When Paul N. Wagner talks about digital government, he avoids the word “transformation.” For him, the better phrase is digital evolution. Transformation suggests a one-time leap. Evolution recognises that governments change in increments, layer by layer, often unevenly and across decades. The point is not to chase slogans but to keep moving - delivering services people can trust, investing in the infrastructure that makes progress possible, and creating the conditions for sustainable improvement.

That pragmatic tone ran throughout a recent conversation between The Hon. Victor Dominello and Paul, who serves as Chief Executive Officer of the Canadian Digital Service. and was one of the architects behind the first iteration of the country’s Digital Ambition. His perspective is grounded in both technical depth and policy experience, shaped by years working on Canada’s biggest service platforms. The message is consistent: government must be judged by the services it delivers and the trust it earns. Everything else is secondary.


Fixing the plumbing

Paul likes to describe much of his work as “plumbing.” It is the unglamorous foundation - data standards, hosting strategies, secure networks, shared identity - that most people never see but which determines whether anything else works. Without reliable plumbing, services fail, trust collapses, and every new program piles complexity onto already fragile systems.

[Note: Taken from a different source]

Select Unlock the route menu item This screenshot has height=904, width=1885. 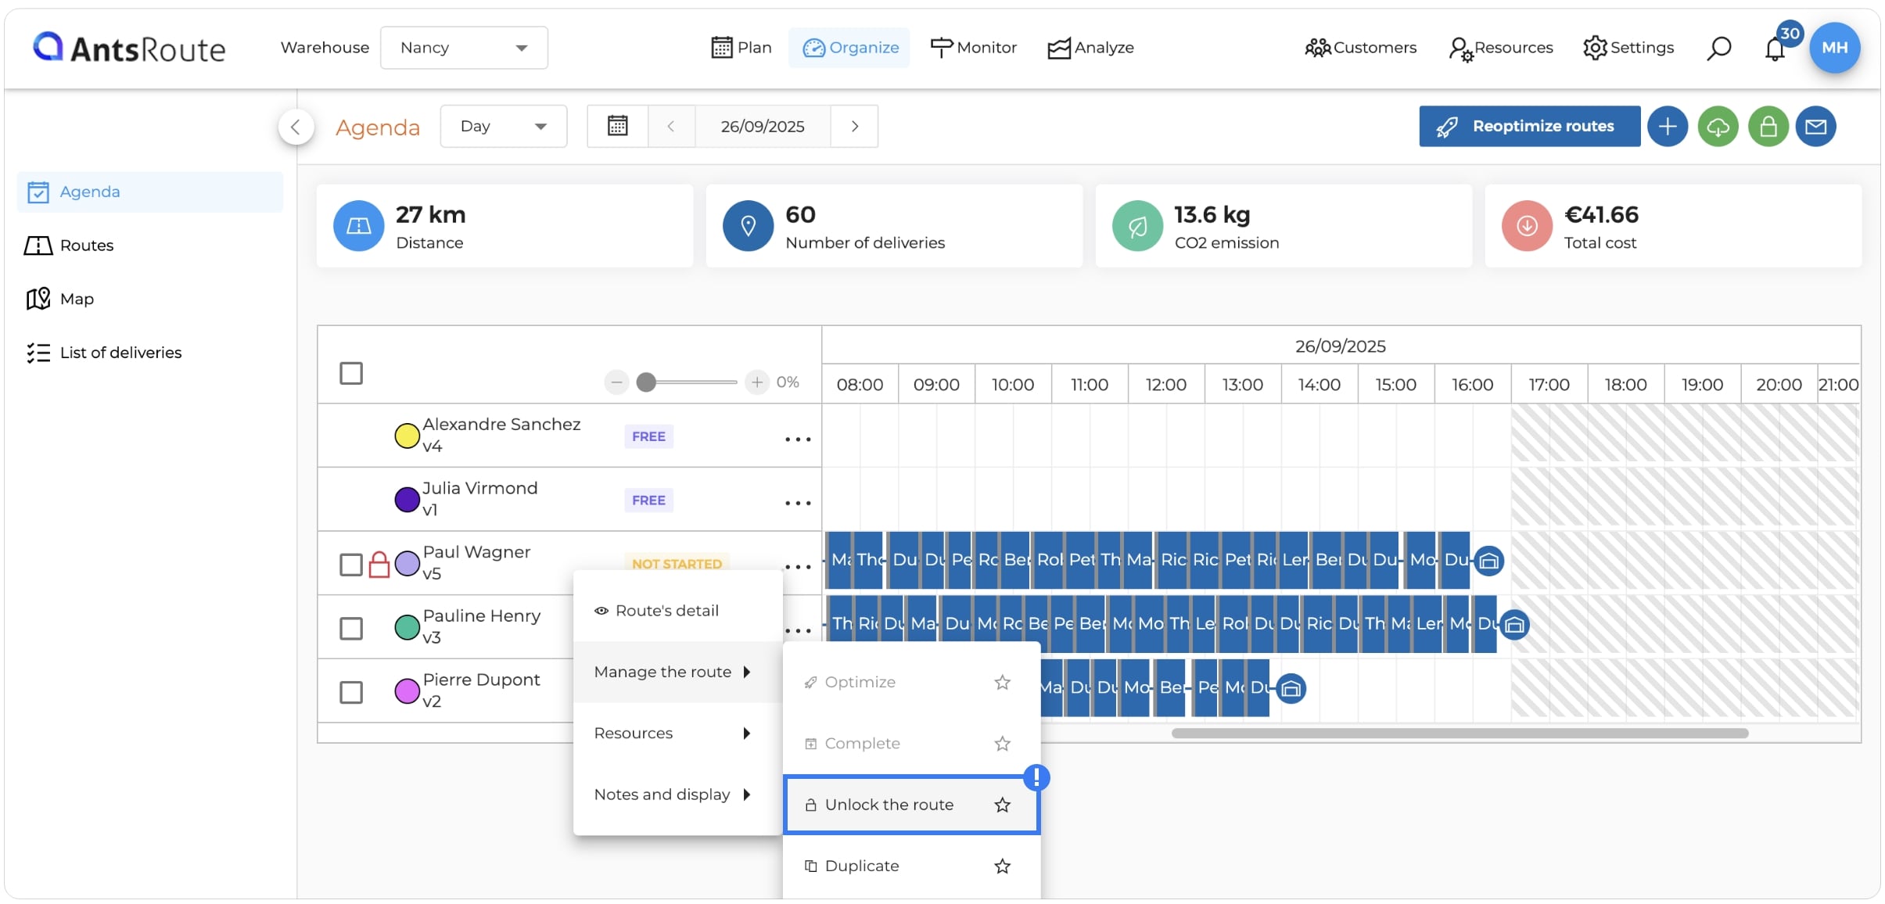tap(911, 805)
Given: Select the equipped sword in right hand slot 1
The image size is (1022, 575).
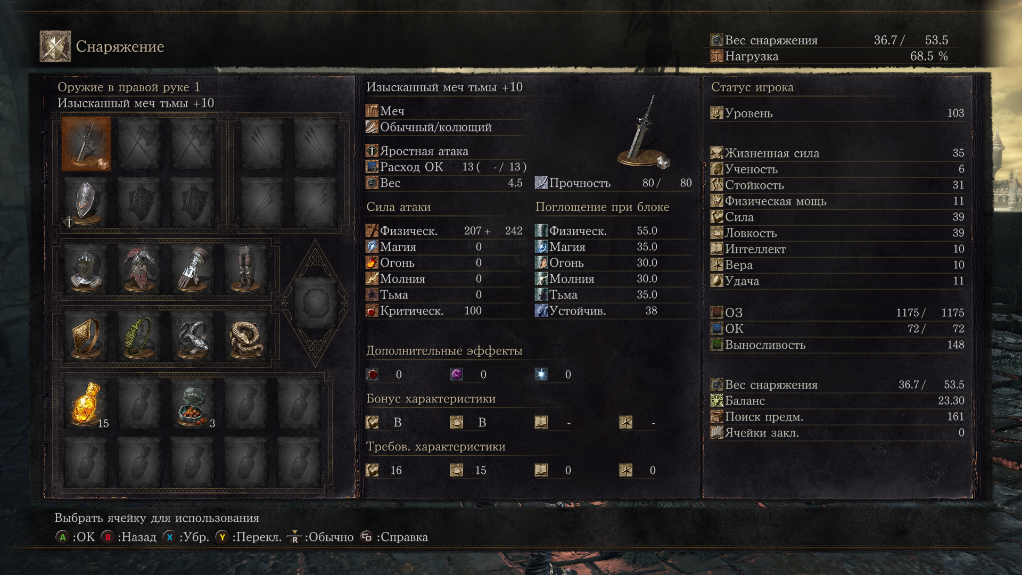Looking at the screenshot, I should [x=86, y=144].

The Canadian Digital Ambition leans into this. It identifies shared foundations - digital identity, payments, data exchange, security - as public infrastructure, no less important than roads or bridges. These are the capabilities that allow governments to deliver consistently, to scale quickly, and to reduce duplication across departments. Investing in them may not make headlines, but without them no government can hope to move beyond fragmented projects.


Focus on domains, not abstractions

Another theme Paul returned to was the need to keep digital reform tied to specific domains. He cautioned against talking about “government at large” as if it were a single organisation. The better lens is to look at the systems that matter most to citizens: benefits delivery, immigration, public safety, public health, science and research.

 

Each of these domains has its own challenges, but they share common foundations. The task of government leaders is to build those foundations once, to the right standard, and make them available everywhere. Doing so not only reduces cost but also creates coherence: the citizen experiences government as one, not as dozens of different log-ins and processes.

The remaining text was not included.